Segment Start: Dataset content

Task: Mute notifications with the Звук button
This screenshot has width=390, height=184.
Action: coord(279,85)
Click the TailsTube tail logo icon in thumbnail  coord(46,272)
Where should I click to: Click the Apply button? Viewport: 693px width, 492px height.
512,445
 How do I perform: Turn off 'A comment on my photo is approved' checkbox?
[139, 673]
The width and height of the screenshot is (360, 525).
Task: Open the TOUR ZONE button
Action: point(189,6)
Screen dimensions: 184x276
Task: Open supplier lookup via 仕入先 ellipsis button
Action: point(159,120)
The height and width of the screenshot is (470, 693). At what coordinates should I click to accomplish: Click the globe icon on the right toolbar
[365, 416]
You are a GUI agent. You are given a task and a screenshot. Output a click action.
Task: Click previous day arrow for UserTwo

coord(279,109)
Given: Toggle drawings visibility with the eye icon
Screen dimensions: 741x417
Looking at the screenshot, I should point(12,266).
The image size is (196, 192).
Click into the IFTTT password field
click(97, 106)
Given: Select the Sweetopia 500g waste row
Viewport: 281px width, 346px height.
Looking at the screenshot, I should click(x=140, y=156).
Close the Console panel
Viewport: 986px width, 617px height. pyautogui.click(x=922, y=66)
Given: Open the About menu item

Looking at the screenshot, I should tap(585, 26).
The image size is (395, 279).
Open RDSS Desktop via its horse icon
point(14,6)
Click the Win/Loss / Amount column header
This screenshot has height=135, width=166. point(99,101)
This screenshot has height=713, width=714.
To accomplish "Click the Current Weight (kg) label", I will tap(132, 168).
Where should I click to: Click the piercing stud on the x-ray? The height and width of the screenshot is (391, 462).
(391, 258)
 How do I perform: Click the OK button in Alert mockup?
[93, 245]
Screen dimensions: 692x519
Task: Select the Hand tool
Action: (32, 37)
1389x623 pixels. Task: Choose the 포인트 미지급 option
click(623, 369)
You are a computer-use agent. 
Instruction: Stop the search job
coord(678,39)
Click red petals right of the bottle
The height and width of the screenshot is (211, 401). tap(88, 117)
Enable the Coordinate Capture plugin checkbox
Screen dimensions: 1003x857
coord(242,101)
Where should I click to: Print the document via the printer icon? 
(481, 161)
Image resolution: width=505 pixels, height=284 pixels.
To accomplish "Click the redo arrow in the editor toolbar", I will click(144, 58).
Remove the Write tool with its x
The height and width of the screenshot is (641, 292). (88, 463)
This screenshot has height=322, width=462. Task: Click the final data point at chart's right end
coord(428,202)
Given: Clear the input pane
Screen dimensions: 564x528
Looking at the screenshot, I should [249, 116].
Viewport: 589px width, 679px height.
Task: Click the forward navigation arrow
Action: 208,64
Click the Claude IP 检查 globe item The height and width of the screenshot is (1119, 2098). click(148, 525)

Segment End: Dataset content

- Problem to solve
Give the entries again in full, exactly as they were written above.

- Response area
Task: Mute notifications with the Звук button
This screenshot has width=390, height=184.
Action: coord(279,85)
Click the TailsTube tail logo icon in thumbnail  coord(46,272)
Where should I click to: Click the Apply button? Viewport: 693px width, 492px height.
512,445
 How do I perform: Turn off 'A comment on my photo is approved' checkbox?
[139, 673]
The width and height of the screenshot is (360, 525).
Task: Open the TOUR ZONE button
Action: point(189,6)
Screen dimensions: 184x276
Task: Open supplier lookup via 仕入先 ellipsis button
Action: point(159,120)
The height and width of the screenshot is (470, 693). At what coordinates should I click to accomplish: Click the globe icon on the right toolbar
[365, 416]
You are a GUI agent. You are given a task and a screenshot. Output a click action.
Task: Click previous day arrow for UserTwo

coord(279,109)
Given: Toggle drawings visibility with the eye icon
Screen dimensions: 741x417
Looking at the screenshot, I should point(12,266).
The image size is (196, 192).
Click into the IFTTT password field
click(97, 106)
Given: Select the Sweetopia 500g waste row
Viewport: 281px width, 346px height.
Looking at the screenshot, I should click(x=140, y=156).
Close the Console panel
Viewport: 986px width, 617px height. pyautogui.click(x=922, y=66)
Given: Open the About menu item

Looking at the screenshot, I should tap(585, 26).
The image size is (395, 279).
Open RDSS Desktop via its horse icon
point(14,6)
Click the Win/Loss / Amount column header
This screenshot has height=135, width=166. point(99,101)
This screenshot has height=713, width=714.
To accomplish "Click the Current Weight (kg) label", I will tap(132, 168).
Where should I click to: Click the piercing stud on the x-ray? The height and width of the screenshot is (391, 462).
(391, 258)
 How do I perform: Click the OK button in Alert mockup?
[93, 245]
Screen dimensions: 692x519
Task: Select the Hand tool
Action: (32, 37)
1389x623 pixels. Task: Choose the 포인트 미지급 option
click(623, 369)
You are a computer-use agent. 
Instruction: Stop the search job
coord(678,39)
Click red petals right of the bottle
The height and width of the screenshot is (211, 401). tap(88, 117)
Enable the Coordinate Capture plugin checkbox
Screen dimensions: 1003x857
coord(242,101)
Where should I click to: Print the document via the printer icon? 
(481, 161)
Image resolution: width=505 pixels, height=284 pixels.
To accomplish "Click the redo arrow in the editor toolbar", I will click(144, 58).
Remove the Write tool with its x
The height and width of the screenshot is (641, 292). (88, 463)
This screenshot has height=322, width=462. Task: Click the final data point at chart's right end
coord(428,202)
Given: Clear the input pane
Screen dimensions: 564x528
Looking at the screenshot, I should [249, 116].
Viewport: 589px width, 679px height.
Task: Click the forward navigation arrow
Action: 208,64
Click the Claude IP 检查 globe item The height and width of the screenshot is (1119, 2098). click(148, 525)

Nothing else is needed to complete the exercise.